600 Works by 35: The Impossible Productivity of Wolfgang Amadeus Mozart
March 28, 2026 · 4 min read
The Fact
Mozart wrote his first symphony at age 8 and had composed over 600 works before his death at 35.
A Child Who Composed Before He Could Write Clearly
Wolfgang Amadeus Mozart was born in Salzburg in 1756 and showed signs of exceptional musical ability almost from infancy. By age 3 he was playing the harpsichord. By 5 he was composing small pieces. His first symphony — Symphony No. 1 in E-flat major, K. 16 — was composed when he was approximately 8 years old, during a trip to London. His father Leopold transcribed the work, but the compositional ideas were Wolfgang's.
The London symphony was not a parlor trick or a curiosity. It is a fully formed, structurally coherent piece in the orchestral style of its era. A trained musician encountering it without knowing the composer's age would not find anything obviously child-like about it.
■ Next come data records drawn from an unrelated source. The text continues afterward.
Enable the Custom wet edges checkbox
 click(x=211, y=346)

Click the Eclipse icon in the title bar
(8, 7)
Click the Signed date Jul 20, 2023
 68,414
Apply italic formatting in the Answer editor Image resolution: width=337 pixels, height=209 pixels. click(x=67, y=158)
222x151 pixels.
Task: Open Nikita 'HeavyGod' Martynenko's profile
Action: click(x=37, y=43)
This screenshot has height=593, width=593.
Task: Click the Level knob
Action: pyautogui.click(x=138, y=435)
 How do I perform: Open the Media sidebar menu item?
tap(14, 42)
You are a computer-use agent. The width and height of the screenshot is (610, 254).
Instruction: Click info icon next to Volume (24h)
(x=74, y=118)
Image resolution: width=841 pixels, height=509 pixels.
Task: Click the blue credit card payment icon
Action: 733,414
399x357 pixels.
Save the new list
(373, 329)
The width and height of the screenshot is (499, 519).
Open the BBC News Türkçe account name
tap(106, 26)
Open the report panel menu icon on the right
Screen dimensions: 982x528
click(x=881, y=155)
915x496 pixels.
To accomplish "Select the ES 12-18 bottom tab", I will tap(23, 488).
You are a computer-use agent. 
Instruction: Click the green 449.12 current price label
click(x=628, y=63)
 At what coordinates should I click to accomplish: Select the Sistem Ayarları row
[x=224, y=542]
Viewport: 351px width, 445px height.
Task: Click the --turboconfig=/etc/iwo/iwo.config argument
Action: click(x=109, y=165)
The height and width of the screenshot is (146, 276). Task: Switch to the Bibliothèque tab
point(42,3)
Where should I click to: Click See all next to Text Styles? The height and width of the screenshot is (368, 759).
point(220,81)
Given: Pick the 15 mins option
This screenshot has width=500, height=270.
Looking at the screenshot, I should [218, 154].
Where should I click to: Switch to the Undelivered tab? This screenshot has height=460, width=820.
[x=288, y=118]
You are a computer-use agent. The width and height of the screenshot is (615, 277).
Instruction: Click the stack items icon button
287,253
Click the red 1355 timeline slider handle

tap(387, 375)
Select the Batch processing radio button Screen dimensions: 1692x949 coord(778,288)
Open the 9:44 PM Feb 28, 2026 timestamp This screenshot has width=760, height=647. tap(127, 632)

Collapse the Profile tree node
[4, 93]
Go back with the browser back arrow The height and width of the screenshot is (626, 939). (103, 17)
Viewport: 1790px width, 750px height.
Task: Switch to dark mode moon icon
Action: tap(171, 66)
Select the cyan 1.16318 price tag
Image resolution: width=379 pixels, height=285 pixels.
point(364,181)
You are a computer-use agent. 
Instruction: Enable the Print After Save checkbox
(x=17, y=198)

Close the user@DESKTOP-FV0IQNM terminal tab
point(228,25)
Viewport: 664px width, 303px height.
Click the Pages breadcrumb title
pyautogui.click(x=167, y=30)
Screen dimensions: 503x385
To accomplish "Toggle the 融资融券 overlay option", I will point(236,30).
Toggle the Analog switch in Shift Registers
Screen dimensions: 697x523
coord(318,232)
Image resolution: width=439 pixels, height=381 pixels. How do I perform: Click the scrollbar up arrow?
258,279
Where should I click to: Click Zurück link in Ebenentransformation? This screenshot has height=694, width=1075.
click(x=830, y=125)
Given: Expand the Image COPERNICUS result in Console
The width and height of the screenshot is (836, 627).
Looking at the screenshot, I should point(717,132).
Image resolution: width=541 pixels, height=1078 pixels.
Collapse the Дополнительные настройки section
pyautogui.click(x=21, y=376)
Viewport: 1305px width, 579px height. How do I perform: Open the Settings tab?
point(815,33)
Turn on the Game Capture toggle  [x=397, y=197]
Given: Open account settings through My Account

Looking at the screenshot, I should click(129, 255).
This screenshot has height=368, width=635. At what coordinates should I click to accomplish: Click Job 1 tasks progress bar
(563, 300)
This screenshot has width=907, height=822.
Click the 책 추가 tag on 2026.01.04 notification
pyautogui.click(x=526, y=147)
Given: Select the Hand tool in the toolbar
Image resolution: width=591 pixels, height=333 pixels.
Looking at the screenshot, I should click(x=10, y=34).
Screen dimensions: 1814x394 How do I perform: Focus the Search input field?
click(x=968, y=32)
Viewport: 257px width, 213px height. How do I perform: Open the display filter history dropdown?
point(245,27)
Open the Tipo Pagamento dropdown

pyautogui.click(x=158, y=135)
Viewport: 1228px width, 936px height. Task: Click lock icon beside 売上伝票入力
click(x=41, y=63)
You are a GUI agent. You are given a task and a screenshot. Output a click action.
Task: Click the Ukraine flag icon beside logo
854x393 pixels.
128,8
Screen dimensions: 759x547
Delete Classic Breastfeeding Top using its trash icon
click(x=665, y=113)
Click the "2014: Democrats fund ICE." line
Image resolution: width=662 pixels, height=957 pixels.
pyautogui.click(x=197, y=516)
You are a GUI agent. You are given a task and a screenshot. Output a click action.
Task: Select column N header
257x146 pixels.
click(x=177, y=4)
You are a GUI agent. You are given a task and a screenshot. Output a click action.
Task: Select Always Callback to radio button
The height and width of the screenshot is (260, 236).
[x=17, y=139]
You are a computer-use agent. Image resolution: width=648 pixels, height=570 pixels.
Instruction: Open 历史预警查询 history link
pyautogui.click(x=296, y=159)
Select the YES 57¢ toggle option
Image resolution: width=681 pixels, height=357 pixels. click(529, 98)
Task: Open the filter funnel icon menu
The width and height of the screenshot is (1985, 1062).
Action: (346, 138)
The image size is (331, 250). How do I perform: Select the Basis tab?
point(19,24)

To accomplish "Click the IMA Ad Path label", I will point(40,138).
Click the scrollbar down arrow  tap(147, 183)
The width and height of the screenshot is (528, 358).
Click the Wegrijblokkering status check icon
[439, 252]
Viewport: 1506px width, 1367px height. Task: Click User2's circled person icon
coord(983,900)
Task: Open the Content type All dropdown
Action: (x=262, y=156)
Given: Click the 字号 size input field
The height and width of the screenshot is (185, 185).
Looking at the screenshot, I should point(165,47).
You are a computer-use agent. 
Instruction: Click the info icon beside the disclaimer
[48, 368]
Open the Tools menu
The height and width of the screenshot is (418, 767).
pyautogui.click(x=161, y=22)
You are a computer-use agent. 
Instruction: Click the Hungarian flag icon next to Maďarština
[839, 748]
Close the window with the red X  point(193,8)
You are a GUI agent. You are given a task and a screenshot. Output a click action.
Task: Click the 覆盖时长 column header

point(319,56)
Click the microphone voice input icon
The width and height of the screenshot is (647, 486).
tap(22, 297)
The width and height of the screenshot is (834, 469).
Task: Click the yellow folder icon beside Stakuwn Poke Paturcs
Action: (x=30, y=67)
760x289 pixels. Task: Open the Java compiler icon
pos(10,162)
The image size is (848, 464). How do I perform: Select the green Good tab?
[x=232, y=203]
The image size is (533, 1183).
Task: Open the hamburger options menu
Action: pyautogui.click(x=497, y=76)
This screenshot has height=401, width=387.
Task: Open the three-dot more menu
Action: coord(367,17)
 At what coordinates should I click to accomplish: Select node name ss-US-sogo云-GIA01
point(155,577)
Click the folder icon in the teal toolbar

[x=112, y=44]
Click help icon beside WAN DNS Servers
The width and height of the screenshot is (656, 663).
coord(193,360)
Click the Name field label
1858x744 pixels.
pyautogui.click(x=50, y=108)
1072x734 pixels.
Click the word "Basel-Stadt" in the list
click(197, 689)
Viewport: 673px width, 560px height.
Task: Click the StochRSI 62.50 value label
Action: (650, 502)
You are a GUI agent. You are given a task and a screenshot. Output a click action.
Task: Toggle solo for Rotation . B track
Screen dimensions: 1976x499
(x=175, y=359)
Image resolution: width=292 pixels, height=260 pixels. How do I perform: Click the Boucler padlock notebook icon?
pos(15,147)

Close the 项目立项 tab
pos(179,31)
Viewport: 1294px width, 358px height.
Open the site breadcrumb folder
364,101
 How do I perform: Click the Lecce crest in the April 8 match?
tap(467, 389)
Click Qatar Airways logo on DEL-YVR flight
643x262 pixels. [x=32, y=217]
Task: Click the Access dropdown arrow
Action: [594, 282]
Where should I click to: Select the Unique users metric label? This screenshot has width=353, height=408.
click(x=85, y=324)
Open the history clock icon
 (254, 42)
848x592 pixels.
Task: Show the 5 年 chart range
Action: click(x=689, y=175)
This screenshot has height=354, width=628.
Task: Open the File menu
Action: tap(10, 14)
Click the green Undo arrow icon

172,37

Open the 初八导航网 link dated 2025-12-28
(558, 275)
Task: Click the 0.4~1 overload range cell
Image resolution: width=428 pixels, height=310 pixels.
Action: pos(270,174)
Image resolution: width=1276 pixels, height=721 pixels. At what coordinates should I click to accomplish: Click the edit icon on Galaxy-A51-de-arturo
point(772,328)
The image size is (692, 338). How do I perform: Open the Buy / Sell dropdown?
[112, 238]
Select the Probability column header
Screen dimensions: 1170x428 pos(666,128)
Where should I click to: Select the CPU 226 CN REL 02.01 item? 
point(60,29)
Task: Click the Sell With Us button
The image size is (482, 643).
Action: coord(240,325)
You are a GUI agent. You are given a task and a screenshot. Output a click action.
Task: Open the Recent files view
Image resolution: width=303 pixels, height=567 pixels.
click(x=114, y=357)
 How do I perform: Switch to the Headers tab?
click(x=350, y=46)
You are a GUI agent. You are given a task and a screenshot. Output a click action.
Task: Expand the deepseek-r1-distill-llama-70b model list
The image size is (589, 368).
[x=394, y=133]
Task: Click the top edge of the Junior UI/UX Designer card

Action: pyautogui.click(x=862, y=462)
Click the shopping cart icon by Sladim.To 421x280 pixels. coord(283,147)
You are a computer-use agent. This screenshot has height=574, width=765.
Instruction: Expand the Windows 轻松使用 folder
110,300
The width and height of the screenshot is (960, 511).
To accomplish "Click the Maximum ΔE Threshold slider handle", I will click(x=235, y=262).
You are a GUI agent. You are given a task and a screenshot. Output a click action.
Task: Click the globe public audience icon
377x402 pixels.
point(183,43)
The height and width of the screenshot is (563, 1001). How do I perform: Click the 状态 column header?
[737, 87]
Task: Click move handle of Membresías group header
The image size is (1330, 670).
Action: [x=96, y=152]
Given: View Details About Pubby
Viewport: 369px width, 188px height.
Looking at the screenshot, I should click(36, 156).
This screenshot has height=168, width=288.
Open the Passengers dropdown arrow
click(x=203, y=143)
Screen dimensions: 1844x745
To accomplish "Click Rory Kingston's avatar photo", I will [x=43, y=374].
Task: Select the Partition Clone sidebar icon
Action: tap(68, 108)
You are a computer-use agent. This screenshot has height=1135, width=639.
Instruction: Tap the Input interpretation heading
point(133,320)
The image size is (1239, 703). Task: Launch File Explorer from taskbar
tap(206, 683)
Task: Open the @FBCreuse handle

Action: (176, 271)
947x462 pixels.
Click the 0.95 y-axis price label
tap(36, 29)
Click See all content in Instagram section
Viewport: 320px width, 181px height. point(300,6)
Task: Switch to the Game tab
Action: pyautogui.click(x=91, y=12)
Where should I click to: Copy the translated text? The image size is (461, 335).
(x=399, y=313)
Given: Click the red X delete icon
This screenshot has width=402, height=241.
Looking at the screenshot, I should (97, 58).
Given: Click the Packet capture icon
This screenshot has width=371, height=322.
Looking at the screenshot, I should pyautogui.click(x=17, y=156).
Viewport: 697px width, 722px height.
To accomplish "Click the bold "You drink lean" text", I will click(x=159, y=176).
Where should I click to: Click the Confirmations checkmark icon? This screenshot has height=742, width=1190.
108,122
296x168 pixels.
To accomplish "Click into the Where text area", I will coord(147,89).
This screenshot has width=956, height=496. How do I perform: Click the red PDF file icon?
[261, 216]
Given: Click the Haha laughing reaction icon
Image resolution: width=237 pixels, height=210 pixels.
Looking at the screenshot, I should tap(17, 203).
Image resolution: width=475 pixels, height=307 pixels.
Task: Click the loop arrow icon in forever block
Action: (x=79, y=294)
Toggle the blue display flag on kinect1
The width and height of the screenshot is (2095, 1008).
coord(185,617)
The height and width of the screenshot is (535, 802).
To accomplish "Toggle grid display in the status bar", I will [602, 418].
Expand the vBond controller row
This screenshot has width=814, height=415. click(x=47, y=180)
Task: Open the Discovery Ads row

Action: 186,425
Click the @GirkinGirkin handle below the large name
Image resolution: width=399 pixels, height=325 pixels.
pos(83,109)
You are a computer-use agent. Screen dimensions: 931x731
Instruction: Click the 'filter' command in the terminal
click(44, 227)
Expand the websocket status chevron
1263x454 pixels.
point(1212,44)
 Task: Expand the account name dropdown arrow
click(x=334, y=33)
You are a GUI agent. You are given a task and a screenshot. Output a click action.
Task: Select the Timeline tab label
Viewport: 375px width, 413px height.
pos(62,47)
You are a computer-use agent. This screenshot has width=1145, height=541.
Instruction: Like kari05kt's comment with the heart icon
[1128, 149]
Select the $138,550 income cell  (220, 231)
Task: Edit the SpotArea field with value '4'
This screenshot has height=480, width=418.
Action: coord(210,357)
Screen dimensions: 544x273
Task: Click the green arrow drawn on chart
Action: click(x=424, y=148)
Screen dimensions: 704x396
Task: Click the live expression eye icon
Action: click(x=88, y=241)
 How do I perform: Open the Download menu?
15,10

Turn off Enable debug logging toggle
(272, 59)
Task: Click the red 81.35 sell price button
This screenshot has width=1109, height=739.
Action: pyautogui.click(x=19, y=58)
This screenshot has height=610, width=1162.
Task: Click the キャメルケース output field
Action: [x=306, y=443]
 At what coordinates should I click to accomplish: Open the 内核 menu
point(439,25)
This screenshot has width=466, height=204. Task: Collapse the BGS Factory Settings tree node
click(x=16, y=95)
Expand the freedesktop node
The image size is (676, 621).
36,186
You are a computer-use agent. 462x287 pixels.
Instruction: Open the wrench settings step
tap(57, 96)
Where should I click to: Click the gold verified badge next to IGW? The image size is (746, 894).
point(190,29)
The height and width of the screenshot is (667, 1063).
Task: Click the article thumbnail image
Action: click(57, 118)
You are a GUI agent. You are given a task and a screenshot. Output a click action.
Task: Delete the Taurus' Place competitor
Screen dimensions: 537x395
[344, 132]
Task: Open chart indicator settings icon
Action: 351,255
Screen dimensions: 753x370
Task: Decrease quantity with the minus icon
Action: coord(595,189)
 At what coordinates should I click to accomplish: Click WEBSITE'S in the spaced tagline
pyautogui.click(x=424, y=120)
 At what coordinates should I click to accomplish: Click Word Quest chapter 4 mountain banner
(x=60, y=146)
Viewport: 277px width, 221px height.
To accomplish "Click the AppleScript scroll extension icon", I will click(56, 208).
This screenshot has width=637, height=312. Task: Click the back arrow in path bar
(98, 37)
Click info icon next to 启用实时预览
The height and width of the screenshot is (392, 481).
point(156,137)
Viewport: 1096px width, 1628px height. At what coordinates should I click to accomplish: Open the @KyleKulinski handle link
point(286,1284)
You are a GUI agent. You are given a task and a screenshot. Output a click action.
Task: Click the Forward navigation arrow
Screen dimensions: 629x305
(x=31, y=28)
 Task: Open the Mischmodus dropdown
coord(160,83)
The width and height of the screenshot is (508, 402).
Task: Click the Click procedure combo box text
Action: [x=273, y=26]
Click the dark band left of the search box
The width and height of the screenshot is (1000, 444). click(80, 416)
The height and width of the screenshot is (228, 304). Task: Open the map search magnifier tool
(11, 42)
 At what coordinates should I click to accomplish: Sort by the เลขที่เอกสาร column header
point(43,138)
The precocity was not merely about playing notes correctly — it was about understanding musical grammar, structure, and expression at a level that most musicians do not achieve in a lifetime.
600 Works in 27 Years of Active Composition
Mozart began composing at approximately 5 years old and died in December 1791 at the age of 35 — giving him roughly 27 years of active compositional work. During that time, he produced a catalogue of over 600 authenticated works, catalogued by Ludwig von Köchel in the 19th century (hence the "K." numbers attached to Mozart's compositions). The catalogue includes 41 symphonies, 27 piano concertos, 23 string quartets, 18 piano sonatas, 27 concert arias, and 22 operas and operettas, among countless other pieces.
The sheer quantity is remarkable. The consistent quality across that quantity is what elevates it to a unique historical status. Mozart was not simply prolific — he was prolific at a level of quality that his contemporaries and successors have consistently acknowledged as incomparable. Works like Don Giovanni, The Magic Flute, the Piano Concerto No. 21, and the Symphony No. 41 (Jupiter) would each represent a lifetime achievement for a lesser composer.
The Question of How He Did It
Theories about Mozart's extraordinary output have occupied musicologists, psychologists, and neurologists for two centuries. The question is genuinely interesting: how does a human brain produce this quantity of complex, internally coherent musical material at this level of quality?
One important answer is that Mozart was not starting from scratch with each composition. He had internalized an enormous repertoire of musical patterns, harmonic progressions, and structural conventions from years of intensive study beginning in earliest childhood. When he composed, he was combining and transforming familiar musical building blocks at extraordinary speed and with exceptional judgment about which combinations worked. His letters and accounts from those who knew him suggest that he often composed complete works in his head before writing them down — the physical act of notation was transcription rather than discovery.
Contemporary research on exceptional expertise suggests that roughly 10,000 hours of deliberate practice produces expert-level performance in a given domain. Mozart had effectively been practicing music since birth, under intensive instruction from his father, giving him an early start on that developmental curve that no ordinarily raised child could match.
The Life Cut Short
Mozart died in Vienna on December 5, 1791, at 35. The cause remains historically debated — competing theories have included rheumatic fever, kidney disease, and various other conditions. He was buried in a common grave, the standard practice for Vienna at the time regardless of the deceased's social status. His Requiem, left unfinished at his death, was completed by his student Franz Xaver Süssmayr.
The 600-work catalogue was achieved without the benefit of the 35 additional years that most composers who produced lasting work had available to them. The question of what Mozart might have written between 35 and 70 is among music history's most tantalizing unanswerable hypotheticals.